Napoli, scoperti falsi invalidi. Maxi truffa all’Inps per 9 ml di euro

0
807

Stamattina i militari del Nucleo di Polizia Tributaria della Guardia di Finanza di Napoli hanno smantellato un’organizzazione che aveva studiato un sistema di false documentazioni per ottenere la pensione d’invalidità a beneficio di vari soggetti pur non avendo i requisiti previsti dalla legge. Una maxi truffa ai danni dell’Inps del valore di 9 milioni di euro che ha visto coinvolte 33 persone, alle quali è stato emessa un’ordinanza di custodia cautelare (domiciliare) e sono stati notificati avvisi di garanzia nei confronti di 53 soggetti.
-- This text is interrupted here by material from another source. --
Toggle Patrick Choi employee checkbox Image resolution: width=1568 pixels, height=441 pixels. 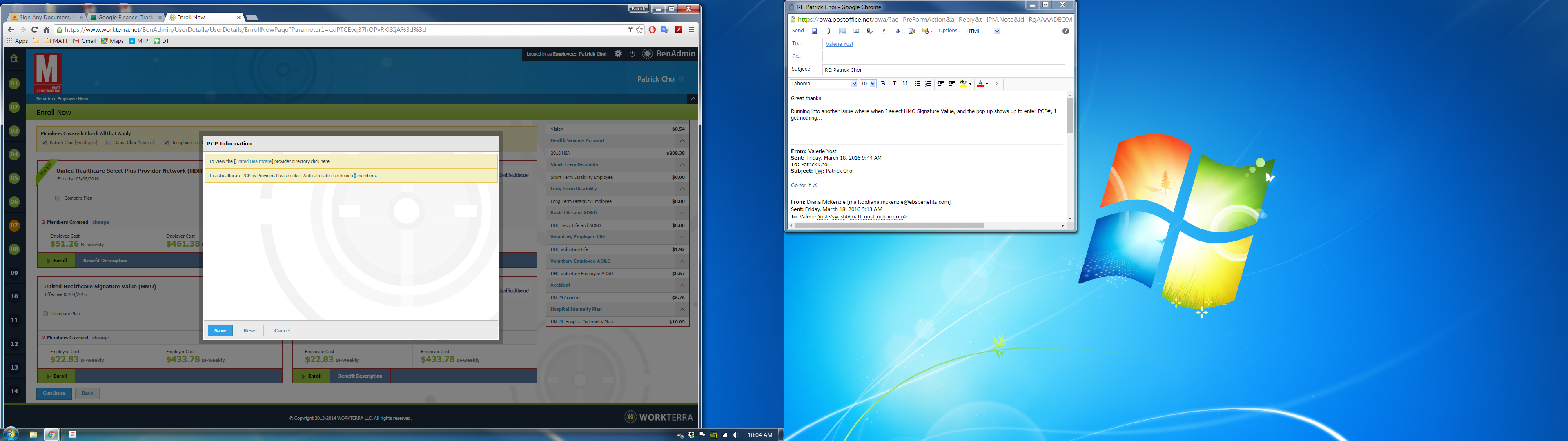tap(44, 143)

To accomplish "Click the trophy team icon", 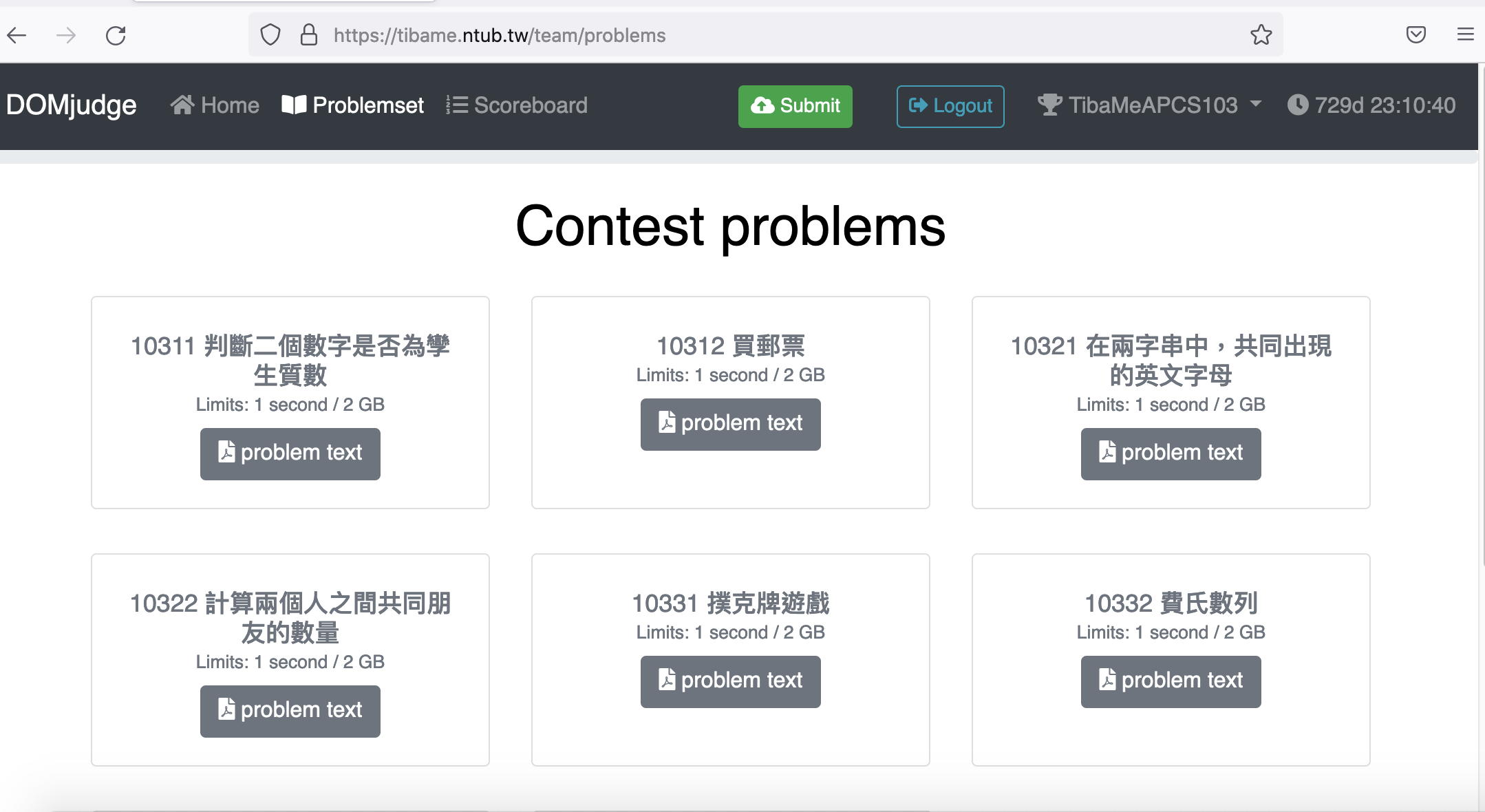I will coord(1049,105).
In particolare, le indagini coordinate dalla ODA di Napoli, hanno scoperto un complesso sistema fraudolento, organizzato da esponenti del clan Mallardo (egemone nel territorio di Giugliano in Campania, ma attivo anche nel centro cittadino) che, ormai da molti anni, ha consentito a centinaia di soggetti di ottenere indebitamente pensioni di invalidità e/o di accompagnamento, istruendo le pratiche con documentazione falsa.

Infatti dagli accertamenti è risultato che tutta la documentazione richiesta per presentare pratiche all’Inps era falsa anche con la connivenza di tre funzionari del Comune di Giugliano, collegati con esponenti del clan. In tutto coinvolte 86 persone che, oltre a non essere affetti dalle gravi patologie certificate, non erano mai stati sottoposti ad alcuna visita medica propedeutica al riconoscimento dei benefici economici da parte delle competenti commissioni mediche.

Il sistema utilizzato costituiva uno dei metodi utilizzati dall’organizzazione criminale per “retribuire” alcune famiglie degli affiliati, alle quali pervenivano, come stipendio (le cosiddette “mesate”). Nello stesso tempo, riuscivano a far percepire la pensione anche a soggetti non appartenenti al clan,  per crearsi  un vasto consenso popolare da sfruttare per ottenere un significativo ritorno economico, visto che i diversi beneficiari, quale contropartita del vantaggio ottenuto, provvedevano a riscuotere solo l’assegno mensile, mentre le somme spettanti a titolo di arretrati (interessi compresi) venivano lasciate nella “disponibilità” dell’organizzazione. Parte delle somme sono state recuperate dalla polizia giudiziaria che ha anche sequestrato i beni nella disponibilità degli indagati nella misura corrispondente agli importi maturati nel tempo da ciascun beneficiario, il tutto pari ad oltre 9 milioni di euro.